Napoli scarico, meno cattivo, ha perso punti pesanti contro i modesti Verona e Parma
Neres ancora spaventato per la botta alla caviglia. I ricambi hanno snaturato il modulo nonostante il grande impegno di Mazzocchi

Ni Napoli 14/01/2026 - campionato di calcio serie A / Napoli-Parma / foto Nicola Ianuale/iImage Sport nella foto: Stanislav Lobotka-Mateo Pellegrino
Napoli scarico, meno cattivo, ha perso punti pesanti contro i modesti Verona e Parma
Male la prestazione oltre a un risultato che rallenta la corsa scudetto. Dopo la grande prova contro l’Inter, un passo indietro degli azzurri di fronte al muro gialloblù: appaiono più scarichi e meno cattivi. Le rotazioni, questa volta, non hanno sortito effetto e la coperta corta di Conte inizia a far sentire gli effetti. A non funzionare è stata soprattutto la catena di destra con Mazzocchi che si pesta i piedi con Di Lorenzo mentre a sinistra Olivera non incide mai.

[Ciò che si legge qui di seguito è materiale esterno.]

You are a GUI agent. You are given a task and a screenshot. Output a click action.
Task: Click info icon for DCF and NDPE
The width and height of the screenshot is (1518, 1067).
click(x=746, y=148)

Nel primo tempo il tema della partita si vede subito. Il Parma con 10 uomini nella sua metà campo a difesa della porta. Il Napoli la sblocca subito ma Mazzocchi prima del cross dove McTominay mette in porta al terzo tentativo è in offside per un braccio avanti. Gli azzurri provano un forcing nella prima mezz’ora dove sugli scudi sale il portiere esordiente Filippo Rinaldi. Prima para un colpo di testa di Buongiorno da distanza ravvicinata e poi respinge un tiro forte ma centrale di Hojlund. Poi il Napoli tira il fiato nell’ultimo quarto d’ora e non riesce a imbastire azioni pericolose.

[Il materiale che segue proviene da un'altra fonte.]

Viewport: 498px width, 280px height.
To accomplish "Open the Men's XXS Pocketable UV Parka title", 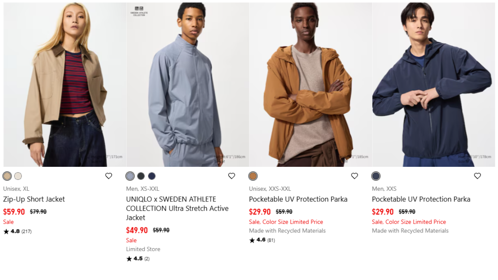I will 421,199.
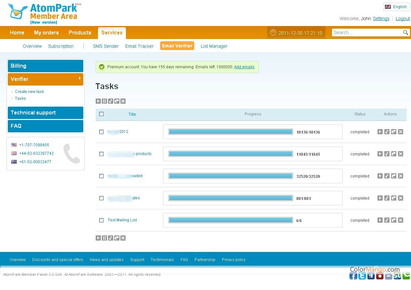411x290 pixels.
Task: Click the play icon in the 10136/10136 task row
Action: point(380,132)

Nel secondo tempo si ripete il copione. Azzurri in avanti e gialloblu completamente chiusi davanti la propria sedici metri. Ma non ci sono azioni fino a uno svarione su Hojlund che si trova il pallone sui piedi davanti al portiere ma perde l’attimo e si fa anticipare. Poi la mossa di Conte con il triplo cambio e il ritorno di Neres in campo insieme a Spinazzola ed Elmas per cambiare l’attacco. La partita, però, si impantana di fronte al muro gialloblu piazzato davanti all’area di rigore. L’occasione buona la crea il neo entrato Vergara che dà la palla a Lobotka che appena in area tira centrale e poi Spinazzola sbaglia un assist facile per Neres solo davanti al portiere. Poi non succede più nulla.
I ricambi hanno snaturato il modulo nonostante il grande impegno di Mazzocchi che però è un terzino come Olivera. Di fatto con il Parma rinunciatario che non ha mai tirato in porta c’era un difensore di troppo. Nella ripresa le sostituzioni hanno mostrato giocatori scarichi con un Neres ancora spaventato per la botta alla caviglia. Vedendo Vergara negli ultimi 10 minuti entrare bene e prendere l’iniziativa, forse in alcune partite potrebbe avere più spazio. Lang si impegna ma non incide, Lucca nel recupero impalpabile. Serve il rientro degli infortunati e anche qualche acquisto sacrificando chi non riesce a entrare mentalmente in questo Napoli. Sul terreno 4 punti in due partite casalinghe contro squadre modeste come Verona e Parma rendono dura la corsa scudetto anche se sarà tra quattro squadre fino alla fine.